As your kids are heading back to school and you are buying school supplies
be sure to give some extra thought to which backpack is best for your
child before starting the new school year.
Among children between the ages of 11 and 14 years, almost 40% complain
of neck and lower back pain. Of those in pain, 80% attributed their pain
to backpack use. Several ergonomic studies show immediate deleterious
effects of children standing, walking, climbing stairs, and balancing
with excessively heavy backpacks. Heavy backpacks can cause neck shoulder
and back muscular problems such as postural compensation and strain, and
makes kids more prone to injury and falling especially if the loads are
unbalanced. Girls complained of neck and back pain more than boys, especially
if they wore the pack with one strap. Adolescents complain more of back
pain when the packs are heavier and are worn for longer periods of time,
such as more than the 10 minute average from bus to class.
What is the proper fit for a backpack?
Here are some of the most important things to consider with regards to
fit and safety when selecting the right backpack for your child this school year:
- Choose a backpack with two wide straps that are also padded and contoured
for added comfort. The top of the strap should sit 1-2 inches below the
shoulders. Ideally, finding a backpack that also has a chest compression
strap is best.
- The bottom of the packpack should rest at the small of your back (at the
lower lumbar), and never go 4 inches below your waistline.
- Plenty of lower back padding, and a waist strap.
- The ideal backpack will also distribute weight evenly to reduce strain
on your back and shoulders.
- Reflective trim on the backpack is also a nice added feature to ensure
safety as we head into the time change and evenings get darker earlier.
Especially if your child participate in after-school sports or activities.
- Also, skip carrying a water bottle in your backpack or carry it empty to
school and then store it in the locker.
- If there are 2 compartments in the pack, and load the heaviest objects
in the compartment closest to the spine.
- Wear high and tight on the back rather than low and loose.
- Try the backpack on as if you were trying on a pair of shoes. Bring some
books with you, load the pack, and have your student walk around the store.

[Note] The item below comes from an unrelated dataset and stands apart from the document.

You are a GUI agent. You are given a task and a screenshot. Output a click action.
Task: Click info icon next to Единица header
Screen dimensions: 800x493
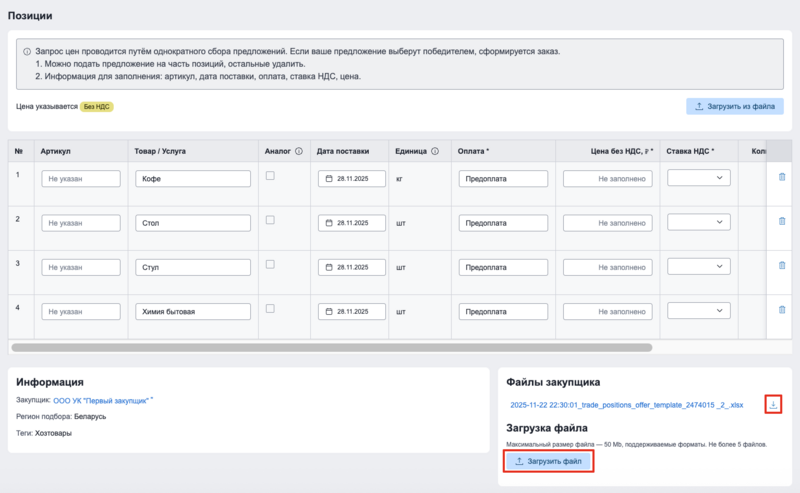point(435,151)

Function and fit should supersede looks and coolness.
What is too heavy?
Is there a maximum weight that each child should be able to carry in their
backpack? Or is it based on a percentage of body weight? Is there a maximum
time per day a heavy backpack should be carried?
I recommend limiting backpack weight to 10% of body weight. (A 100 pound
student should carry 10 pounds). Up to 20% of body weight is the maximum
load that can be carried safely, according to several medical societies
(pediatrics, physical therapy and orthopedics), although there is no absolute
consensus. We all know that these recommendations are ignored routinely.
In the United States more than 9 out of 10 children carry backpacks that
weighed more than 10% and up to 22% of their body weight. Those carrying
the heaviest backpacks complained of pain 50% more than the others.
*Image from American Academy of Orthopaedic Surgeons.
Are There Long Term Effects of Carrying a Heavy Backpack as a Child?
The good news is, no study has ever shown that carrying a backpack that’s
too heavy leads to more problems later in life or to the development of
problems like disk herniations or scoliosis. It just hurts now. The bad
news is, children who have headaches, backpain and anxiety now often complain
of the same symptoms later in adulthood.
We Can't Blame it All on the Backpacks
Sedentary lifestyle is possibly the most important factor determining back
pain among schoolchildren. Lack of physical activity contributes to loss
of muscle strength and tone in the lower back. Students who complain of
back pain after carrying their packs often complained of pain before carrying
packs. Studies report that back pain in children is often related more
to psychosomatic factors and daily experience with back pain rather than
use of a backpack. Children who were deconditioned or referred to themselves
as “sedentary” or felt fatigued while carrying their backpacks
during the usual 10 minute walk from the bus to class, had more back pain
than the children who described themselves as “fit or active”.
To all parents, here is the obvious conclusion: until all books are 100%
online, students will be carrying heavy packs to and from school. So remember,
max pack weight of 10% of body weight is best, never more than 20%. And
kids, stay fit and get off the couch.
Have a wonderful 2018-19 school year!